For most people whatever their age, it will take three months or longer to recover from colorectal surgery.                                                      

During the first three to four weeks at home you will be tired and weak. The length of time between your return to work following this type of surgery will depend upon the type of work you do. For the first six weeks you are advised not to lift anything heavy such as shopping and wet washing. Do not lift anything heavier than a full kettle, and do not do anything strenuous like digging the garden or mowing the lawn. Your consultant will review your progress within a few weeks following your surgery. At that point you can seek their advice regarding returning to any heavy exercise.

You should not drive until you can do an emergency stop without hesitation for fear that your wound will hurt. Drivers wishing to drive after surgery should establish with their own doctors when it is safe to drive. It is advisable to check your car insurance policy as there may be a written clause about driving after operations, often this is six weeks from the date of surgery.

You may resume sexual intercourse when you feel comfortable. This will depend on the surgery performed. If you are unsure, please speak to one of the colorectal team. If you live alone and have no friends or family to help you, please let us know and we will try and
organise some help or convalescence for you.

COMMON ISSUES

We hope that after having one of the operations described in our surgery section, you will not have any issues.

 If you do, please do not hesitate to contact your colorectal nurse who can give advice and support over the telephone, or while at The London Clinic.

☆ ☆ ☆ ☆ ☆

▶ [Task instructions]
1. Revise the recovery guidance from "You may resume" to "The London Clinic.", replacing "colorectal team" with "surgical team".
2. Summarize the recovery guidance in two sentences.
3. According to the recovery guidance, what is the heaviest thing a patient is advised to lift?
The listing has no connection to the recovery guidance.

▶ [Data shown]

☆ ☆ ☆ ☆ ☆

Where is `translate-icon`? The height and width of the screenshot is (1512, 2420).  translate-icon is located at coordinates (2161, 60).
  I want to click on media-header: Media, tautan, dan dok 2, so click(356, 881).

☆ ☆ ☆ ☆ ☆

▶ [Responses by task]
1.
You may resume sexual intercourse when you feel comfortable. This will depend on the surgery performed. If you are unsure, please speak to one of the surgical team. If you live alone and have no friends or family to help you, please let us know and we will try and
organise some help or convalescence for you.

COMMON ISSUES

We hope that after having one of the operations described in our surgery section, you will not have any issues.

 If you do, please do not hesitate to contact your colorectal nurse who can give advice and support over the telephone, or while at The London Clinic.

2. Recovery from colorectal surgery usually takes three months or longer, and for the first six weeks patients should not lift anything heavy or do anything strenuous. They should not drive until they can make an emergency stop without hesitation, and they may resume sexual intercourse when they feel comfortable.

3. A full kettle.